Lack of association between genetic polymorphisms in cytokine genes and disease expression in patients with hereditary non-polyposis colorectal cancer

Objective. Hereditary non-polyposis colorectal cancer (HNPCC) is caused by germline mutations in DNA mismatch repair (MMR) genes and is characterized by familial aggregations of early-onset epithelial cancers. Inflammatory cells produce an attractive environment for tumour growth since reactive oxygen and nitrogen species generated by inflammatory cytokine induction can cause damage to DNA and proteins. In this study the objective was to investigate single nucleotide polymorphisms (SNPs) in cytokine genes to assess their impact on disease expression in individuals diagnosed with HNPCC. Material and methods. DNA samples from 220 participants diagnosed with HNPCC were genotyped for SNPs in IL-6, IL-1 beta, TNF-alpha, IFN-gamma, IL-10, IL-4 and IL-1RN. The association between the polymorphisms and disease characteristics, i. e. affected or unaffected with colorectal cancer (CRC) and age of diagnosis of CRC, was tested with the Pearson chi(2) test and by Kaplan-Meier survival analysis. Results.
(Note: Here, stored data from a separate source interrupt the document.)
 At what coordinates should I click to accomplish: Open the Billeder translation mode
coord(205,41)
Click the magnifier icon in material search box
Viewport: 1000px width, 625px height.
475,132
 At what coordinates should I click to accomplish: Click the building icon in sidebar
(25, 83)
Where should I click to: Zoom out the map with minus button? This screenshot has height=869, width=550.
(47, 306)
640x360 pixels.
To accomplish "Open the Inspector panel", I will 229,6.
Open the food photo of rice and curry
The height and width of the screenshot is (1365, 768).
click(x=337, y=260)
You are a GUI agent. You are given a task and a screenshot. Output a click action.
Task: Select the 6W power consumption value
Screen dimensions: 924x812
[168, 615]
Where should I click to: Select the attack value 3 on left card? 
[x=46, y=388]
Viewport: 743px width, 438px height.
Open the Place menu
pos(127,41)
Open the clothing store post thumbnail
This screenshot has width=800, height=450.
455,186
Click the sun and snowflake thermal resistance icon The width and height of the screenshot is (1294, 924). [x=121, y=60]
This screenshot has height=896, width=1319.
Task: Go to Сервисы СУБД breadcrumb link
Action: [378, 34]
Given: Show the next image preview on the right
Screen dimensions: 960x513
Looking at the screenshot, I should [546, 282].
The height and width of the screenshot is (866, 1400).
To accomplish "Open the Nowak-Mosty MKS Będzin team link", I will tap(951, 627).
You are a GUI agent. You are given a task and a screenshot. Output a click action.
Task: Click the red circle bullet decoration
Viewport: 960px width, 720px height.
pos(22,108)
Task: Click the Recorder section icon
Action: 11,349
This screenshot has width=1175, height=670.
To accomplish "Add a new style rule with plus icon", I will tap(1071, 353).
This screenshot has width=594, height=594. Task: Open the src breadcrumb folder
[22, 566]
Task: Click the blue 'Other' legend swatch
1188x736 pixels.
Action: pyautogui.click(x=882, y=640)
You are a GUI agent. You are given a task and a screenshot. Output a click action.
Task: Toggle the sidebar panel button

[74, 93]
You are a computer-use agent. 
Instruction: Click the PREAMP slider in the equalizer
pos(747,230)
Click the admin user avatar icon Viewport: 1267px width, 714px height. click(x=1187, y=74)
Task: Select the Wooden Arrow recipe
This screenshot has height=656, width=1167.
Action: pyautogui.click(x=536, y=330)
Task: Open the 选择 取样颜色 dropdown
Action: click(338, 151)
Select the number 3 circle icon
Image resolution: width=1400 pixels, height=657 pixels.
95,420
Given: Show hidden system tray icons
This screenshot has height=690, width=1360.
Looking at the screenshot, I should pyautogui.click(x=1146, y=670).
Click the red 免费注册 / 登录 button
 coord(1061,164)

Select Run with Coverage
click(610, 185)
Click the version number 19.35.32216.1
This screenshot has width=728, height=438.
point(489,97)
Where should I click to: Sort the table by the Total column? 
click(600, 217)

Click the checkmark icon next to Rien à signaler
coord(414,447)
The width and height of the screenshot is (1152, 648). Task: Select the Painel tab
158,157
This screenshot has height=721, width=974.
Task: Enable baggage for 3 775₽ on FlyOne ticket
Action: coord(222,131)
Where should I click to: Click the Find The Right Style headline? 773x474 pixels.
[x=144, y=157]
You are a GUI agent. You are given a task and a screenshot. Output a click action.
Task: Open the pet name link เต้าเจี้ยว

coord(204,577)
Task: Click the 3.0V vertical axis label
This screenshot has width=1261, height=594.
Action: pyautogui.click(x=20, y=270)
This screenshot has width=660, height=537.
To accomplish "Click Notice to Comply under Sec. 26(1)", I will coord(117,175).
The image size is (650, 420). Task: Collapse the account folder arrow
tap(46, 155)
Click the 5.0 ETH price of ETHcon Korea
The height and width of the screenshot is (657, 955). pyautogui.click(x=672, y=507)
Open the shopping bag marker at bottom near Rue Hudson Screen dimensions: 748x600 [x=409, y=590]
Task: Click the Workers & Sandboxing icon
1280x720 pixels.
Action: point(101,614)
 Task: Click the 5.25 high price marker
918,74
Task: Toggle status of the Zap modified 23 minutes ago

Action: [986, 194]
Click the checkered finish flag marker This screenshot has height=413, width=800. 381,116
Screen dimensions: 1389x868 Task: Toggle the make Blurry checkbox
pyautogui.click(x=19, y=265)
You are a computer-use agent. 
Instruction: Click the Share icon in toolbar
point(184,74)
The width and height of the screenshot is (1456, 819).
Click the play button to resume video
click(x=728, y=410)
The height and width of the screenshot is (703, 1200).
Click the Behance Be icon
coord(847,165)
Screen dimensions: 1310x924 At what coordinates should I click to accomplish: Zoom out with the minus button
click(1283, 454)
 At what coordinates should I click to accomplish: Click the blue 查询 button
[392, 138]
There was no significant difference between CRC patients and unaffected MMR gene mutation carriers for any of the SNPs studied and the Kaplan-Meier survival analysis showed no significant difference between age of diagnosis of CRC and genotype. Conclusions. The SNPs selected for this study do not appear to modify disease expression in HNPCC. Given the complexity of the inflammatory response, the limited number of SNPs studied does not rule out the notion that other cytokine polymorphisms could act as disease modifiers of disease expression in HNPCC.